Estava esperando a torrada partida em dois triângulos e o leite com nescau na cozinha da vó, quando chegou. A ideia era genial, um bicho de estimação que não comia, não fazia sujeira e nem ao menos tomava espaço. Um ovinho amarelo. E no verso, um minúsculo botão que nós apertávamos com a ponta da caneta bic que resetava a vida miserável do pet virtual e ele voltava a ser um ovinho.
Desde março, estou obcecada com a palavra resetar, desejando dar um reboot na minha vida, conseguir descansar de todo o excesso pandêmico e retomar as atividades do zero, sem a pilha de entregas atrasadas. Do inglês, clean slate. Do memês, como eu vim parar aqui, meu deus, eu só tenho 6 anos.
Foram sessões inteiras de análise explorando esse meu desejo e a injustiça de não ser possível. Passei por todas as fases do luto, mas demorei mesmo foi na barganha. E se eu conseguir uma semana de férias? E se eu abandonar a faculdade? Não quero largar as partes da vida que me fazem feliz se tiver que manter a parte ruim — o trabalho. É possível pedir demissão nesse momento? Eu preciso realmente dormir e comer?
Contemplei várias possibilidades, mas no fundo, sabia que iria ter que permanecer no trabalho que detesto e que teria de cortar algumas atividades. Outras, eu teria que retomar — como comer bem e me exercitar. Igual o maldito bichinho digital, se não limpar o cocô, ele morre. Só que eu não tenho o botão de resetar. Como humana, preciso carregar comigo todas as minhas faltas.
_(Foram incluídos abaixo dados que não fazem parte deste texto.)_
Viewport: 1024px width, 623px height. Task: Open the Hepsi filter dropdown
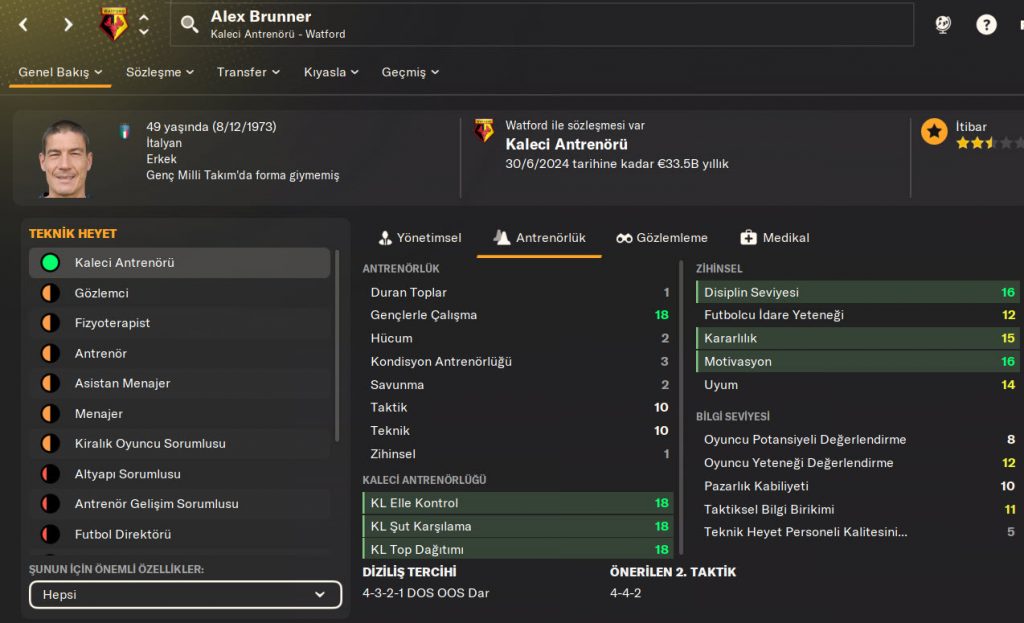coord(185,594)
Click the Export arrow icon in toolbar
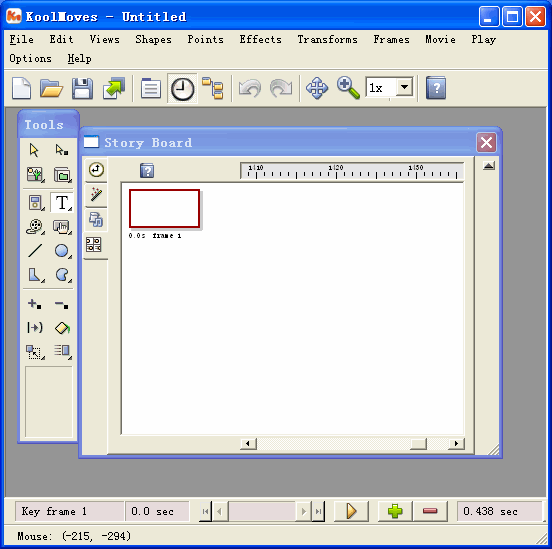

Apesar de pesquisar muito sobre outras narrativas a respeito do tempo para além da linearidade colonial pela qual ajustamos a vida, os atropelos se impõem. Não estou bem ainda, longe disso, mas parece que aos poucos estou conseguindo desamarrar os atrasos e achar algum prazer no cotidiano. Voltei a lavar a louça e a ler livros. Estou pensando de novo em pintar a parede da sala — transformar de vermelho em verde musgo para combinar com o laranja dos gatos. Me despedi das plantas que matei neste período, estou aguando as sobreviventes.
Meus tamagotchis nunca chegaram na idade adulta, eu não tinha a paciência de manter eles felizes pelo tempo suficiente. Assassinava eles de fome, sujeira ou de solidão, virava, apertava o botão de resetar e começava tudo de novo, como se meus erros não tivessem existido. Talvez tornar-se adulto é, finalmente, perceber que nós não temos esse botão na bunda, se não cuidarmos das nossas necessidades básicas, definhamos, sem a chance de começar de novo. Nunca quis tanto voltar a comer torradas triangulares com nescau.
PS: depois de escrito este texto, chegou até mim um link que fala um pouco sobre a história do Tamagotchi, dado seu aniversário de 25 anos. Um aspecto interessante é de que foi o primeiro video game a ser marketado para o público feminino, usando-se do estereótipo de cuidado associado às meninas e mulheres.